PicoCTF_2017: Keyz
Category: Cryptography Points: 20 Description:
While webshells are nice, it'd be nice to be able to login directly. To do so, please add your own public key to ~/.ssh/authorized_keys, using the webshell. Make sure to copy it correctly! The key is in the ssh banner, displayed when you login remotely with ssh, to shell2017.picoctf.com
Hint:
There are plenty of tutorials out there. This one worked for me: https://www.digitalocean.com/community/tutorials/how-to-set-up-ssh-keys--2
Write-up
Really simple, this one. Firstly, generate an id_rsa identity. Might as well go for the 4096-bit key while you are at it.
$ ssh-keygen -b 4096
Generating public/private rsa key pair.
Enter file in which to save the key (/root/.ssh/id_rsa):
Created directory '/root/.ssh'.
Enter passphrase (empty for no passphrase):
Enter same passphrase again:
Your identification has been saved in /root/.ssh/id_rsa.
Your public key has been saved in /root/.ssh/id_rsa.pub.
The key fingerprint is:
SHA256:dc9Jgcpa7Ieh+HOc0YltffBabS66IupucLeUJwfgvao root@23ee096bfcb4
The key's randomart image is:
+---[RSA 4096]----+
| |
| . . . |
| . o . ooo . |
| . o o+.+= . |
| + S = + |
|. . * o.+.* . |
| o .=o.+ . |
| o oo *=. |
|E=+. .+++. |
+----[SHA256]-----+
# No, none of that is real duh
Then, copy the contents of ~/.ssh/id_rsa.pub
into the clipboard.

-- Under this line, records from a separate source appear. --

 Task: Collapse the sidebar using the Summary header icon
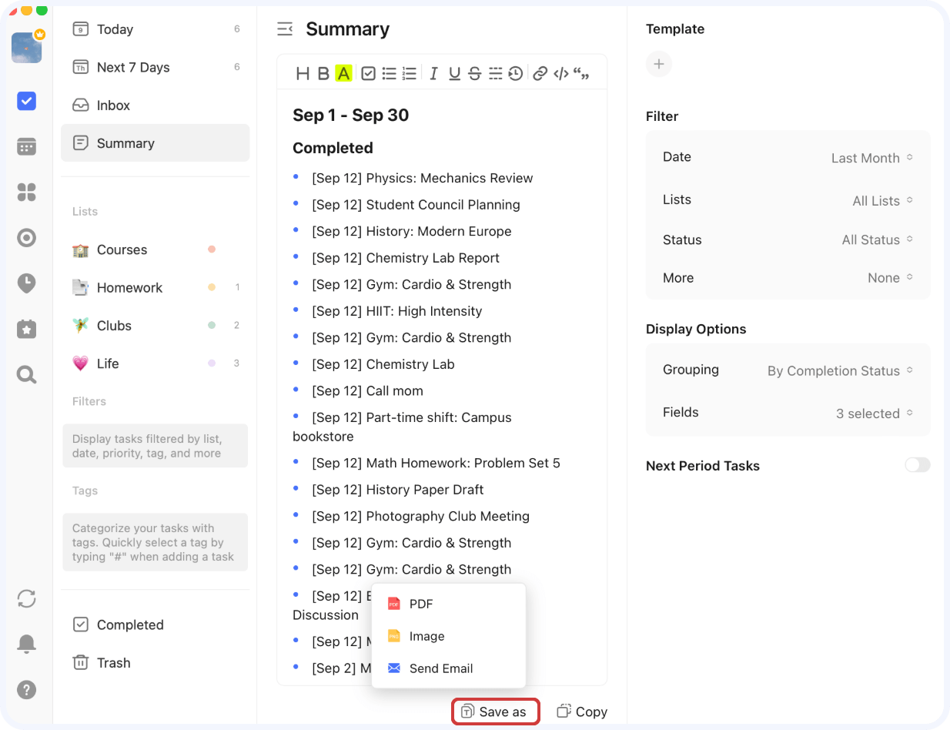click(285, 29)
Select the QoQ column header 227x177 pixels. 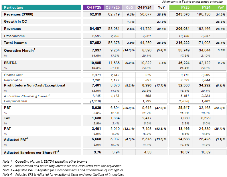129,7
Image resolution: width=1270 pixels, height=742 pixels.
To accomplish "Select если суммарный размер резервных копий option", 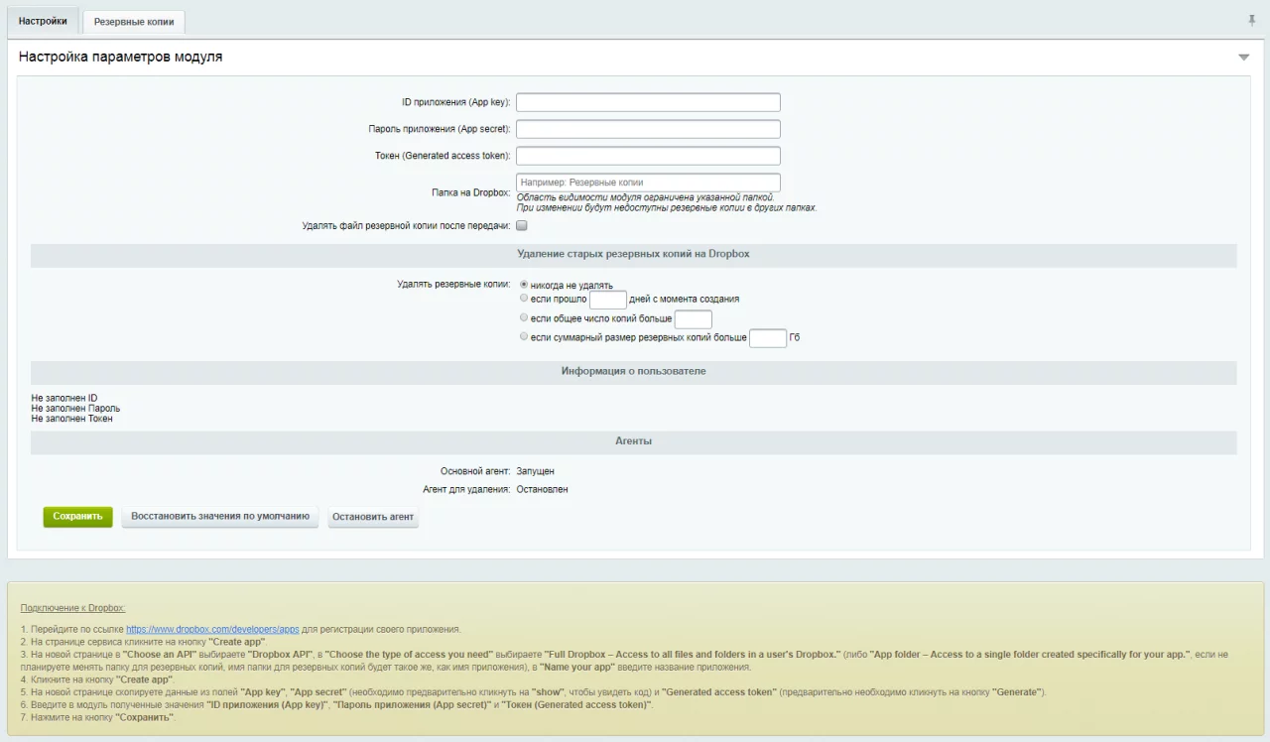I will tap(524, 337).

Next, open up PicoCTF web shell and create the folder .ssh
. Then, run this command.
$ echo "{PASTE_HERE}" >> ~/.ssh/authorized_keys
Now try SSH-ing into the box at shell2017.picoctf.com
from your computer!
$ ssh [email protected]
The authenticity of host 'shell2017.picoctf.com (34.206.4.227)' can't be established.
ECDSA key fingerprint is SHA256:ZIqVNC9hm15Z6mdDFCWC/H0+5MzSzXEhW3a+iHP1HM4.
Are you sure you want to continue connecting (yes/no)? yes
Warning: Permanently added 'shell2017.picoctf.com,34.206.4.227' (ECDSA) to the list of known hosts.
Congratulations on setting up SSH key authentication!
Here is your flag: who_needs_pwords_anyways
Therefore, the flag is who_needs_pwords_anyways
.